Look through the entries below and return all lines including the word "computer".

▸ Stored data
__________

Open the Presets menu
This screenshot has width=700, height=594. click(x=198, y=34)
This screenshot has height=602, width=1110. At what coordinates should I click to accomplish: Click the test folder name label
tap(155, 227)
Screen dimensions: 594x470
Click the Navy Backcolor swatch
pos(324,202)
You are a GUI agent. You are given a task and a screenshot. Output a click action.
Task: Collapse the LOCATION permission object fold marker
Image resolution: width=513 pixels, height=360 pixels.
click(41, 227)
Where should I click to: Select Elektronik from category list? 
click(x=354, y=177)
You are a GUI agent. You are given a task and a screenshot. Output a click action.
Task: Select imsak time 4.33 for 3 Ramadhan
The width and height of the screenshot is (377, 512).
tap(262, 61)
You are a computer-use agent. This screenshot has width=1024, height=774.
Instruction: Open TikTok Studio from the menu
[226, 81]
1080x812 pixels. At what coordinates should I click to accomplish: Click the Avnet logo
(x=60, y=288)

__________

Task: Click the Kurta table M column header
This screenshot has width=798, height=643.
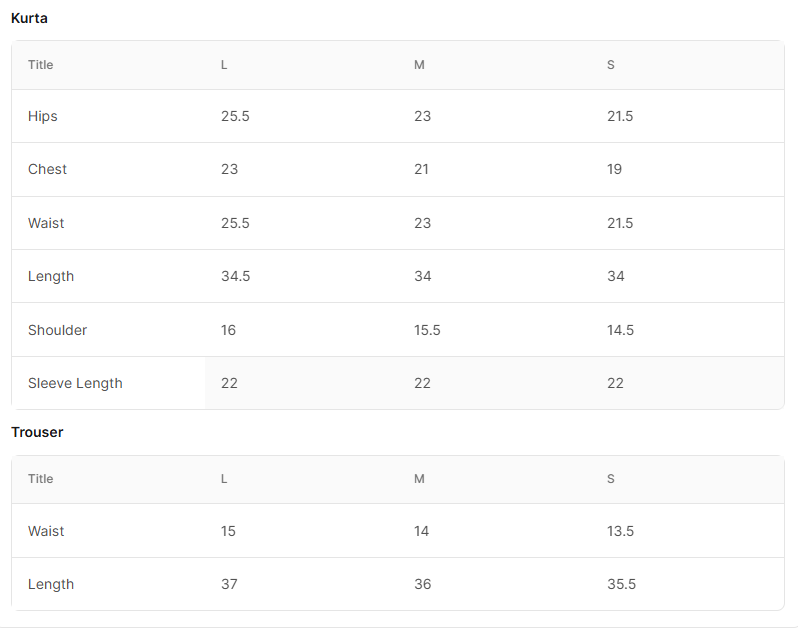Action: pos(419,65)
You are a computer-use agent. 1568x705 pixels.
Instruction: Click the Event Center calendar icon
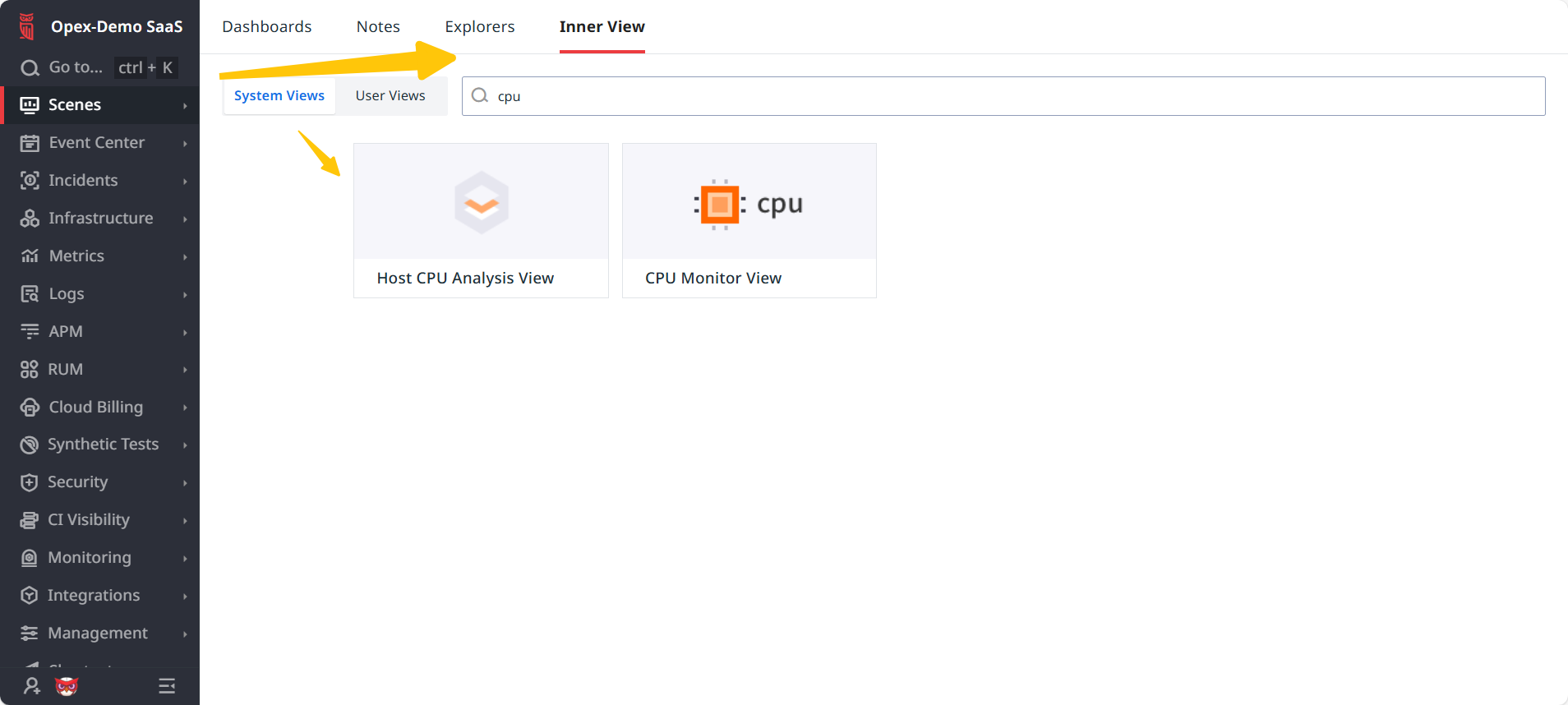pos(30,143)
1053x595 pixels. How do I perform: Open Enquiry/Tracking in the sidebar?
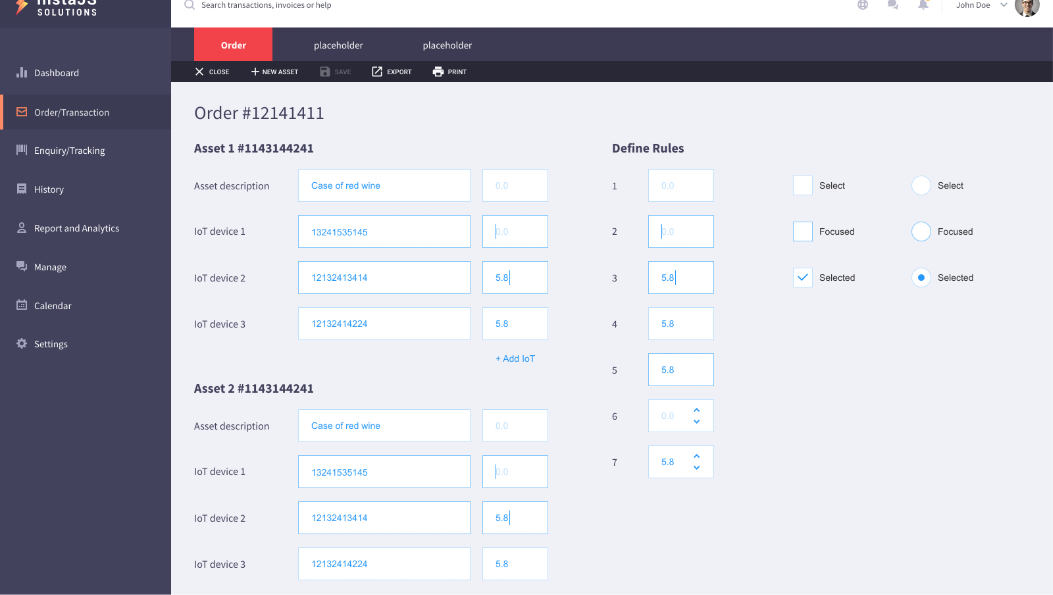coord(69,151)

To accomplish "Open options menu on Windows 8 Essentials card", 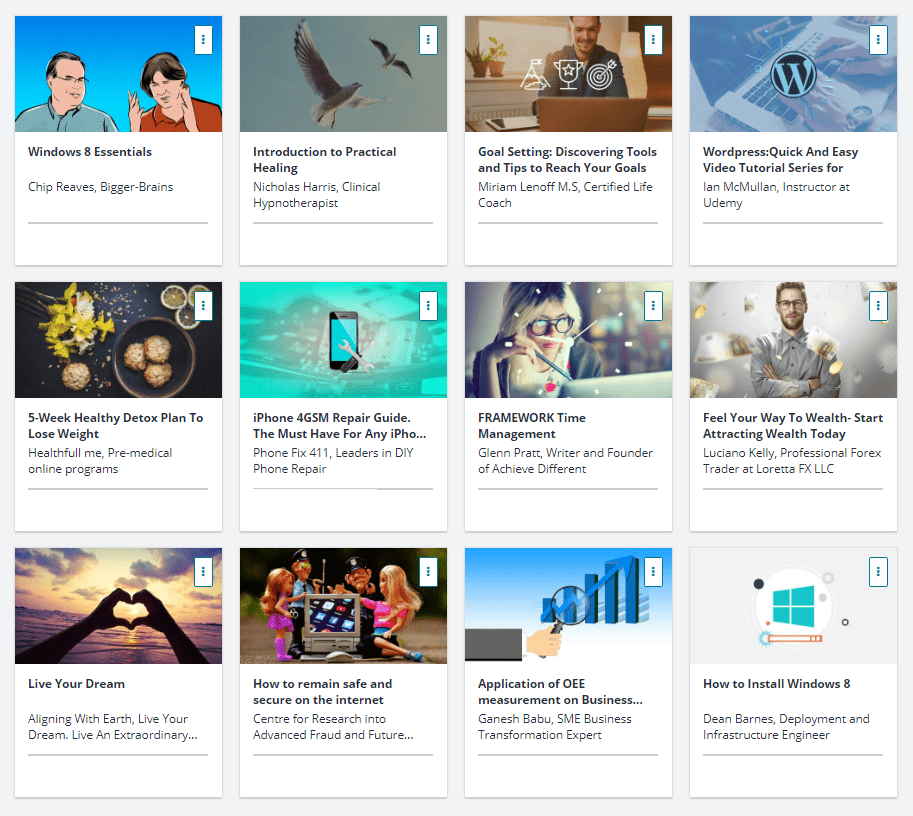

__________

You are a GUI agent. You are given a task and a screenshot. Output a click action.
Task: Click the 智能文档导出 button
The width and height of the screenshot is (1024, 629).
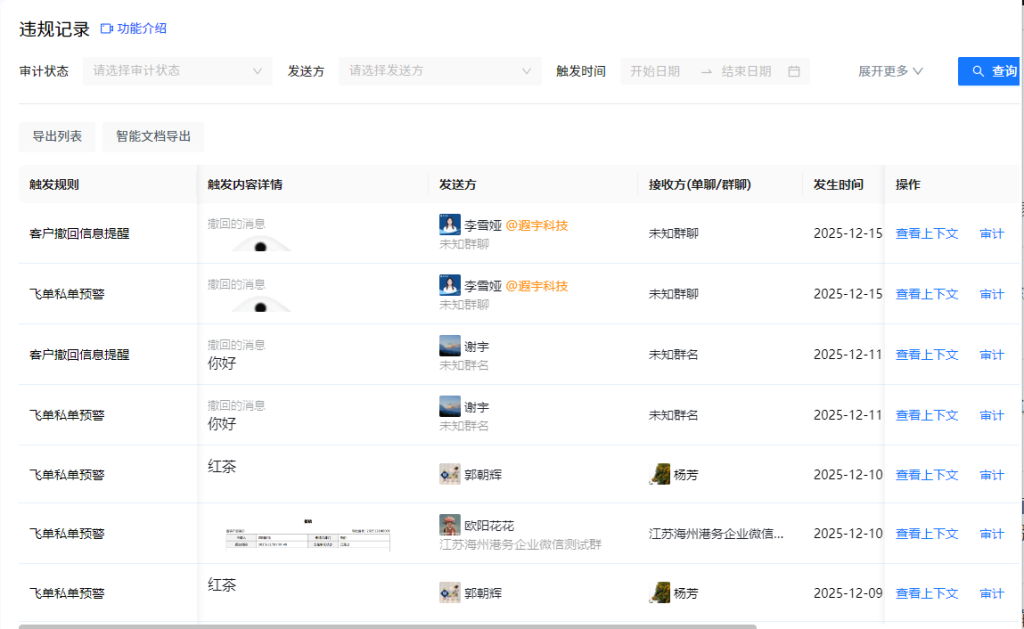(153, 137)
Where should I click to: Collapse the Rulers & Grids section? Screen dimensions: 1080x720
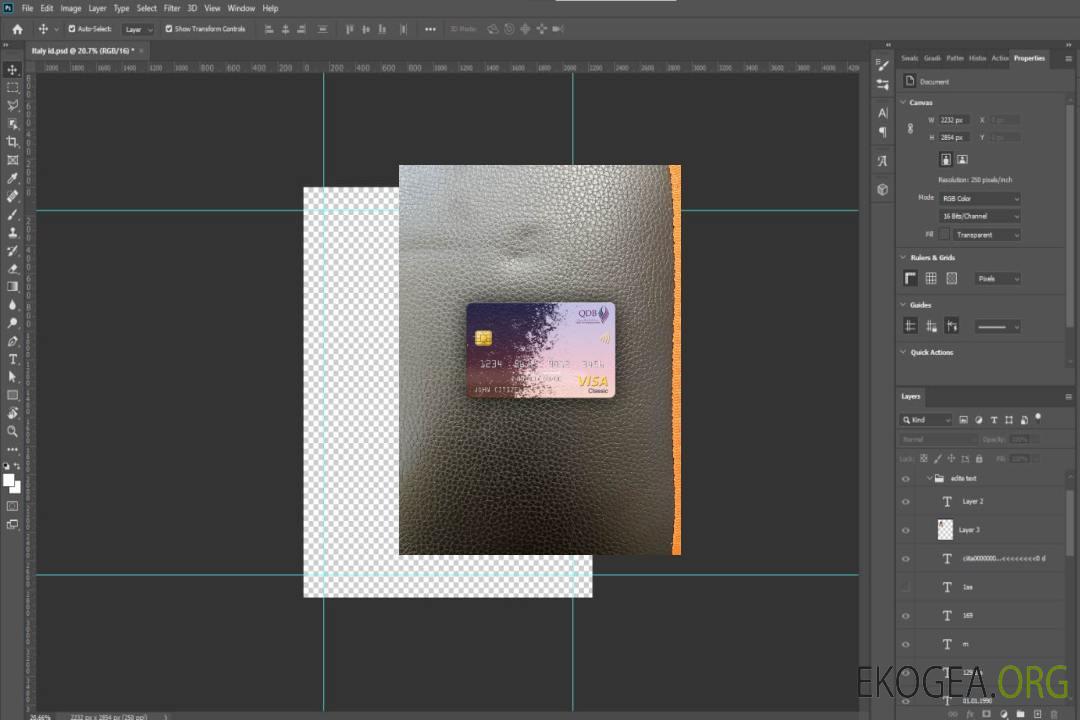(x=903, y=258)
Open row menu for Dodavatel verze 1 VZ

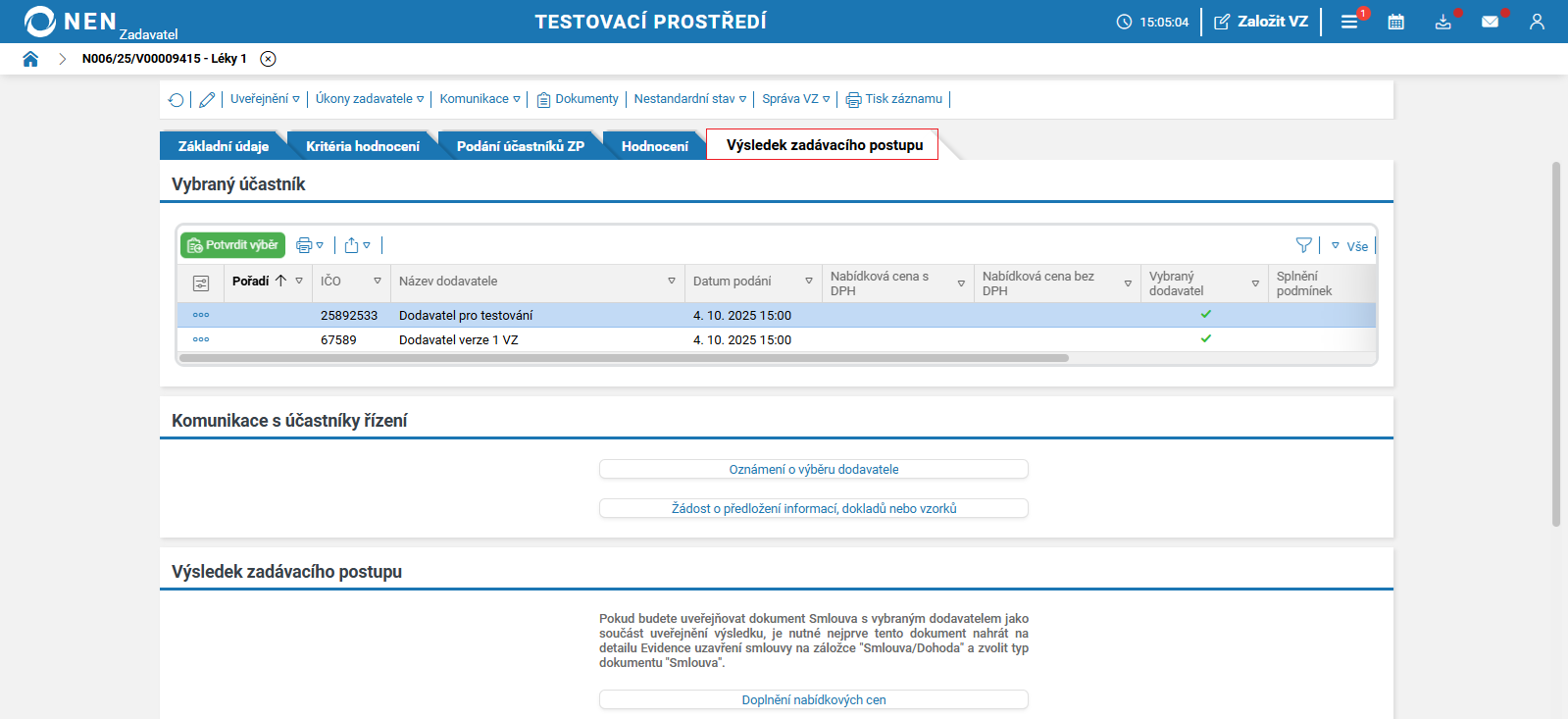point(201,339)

__________

▸ Response box
You are a computer-use agent. This screenshot has width=1024, height=774.
You are a computer-use agent. 1568x705 pixels.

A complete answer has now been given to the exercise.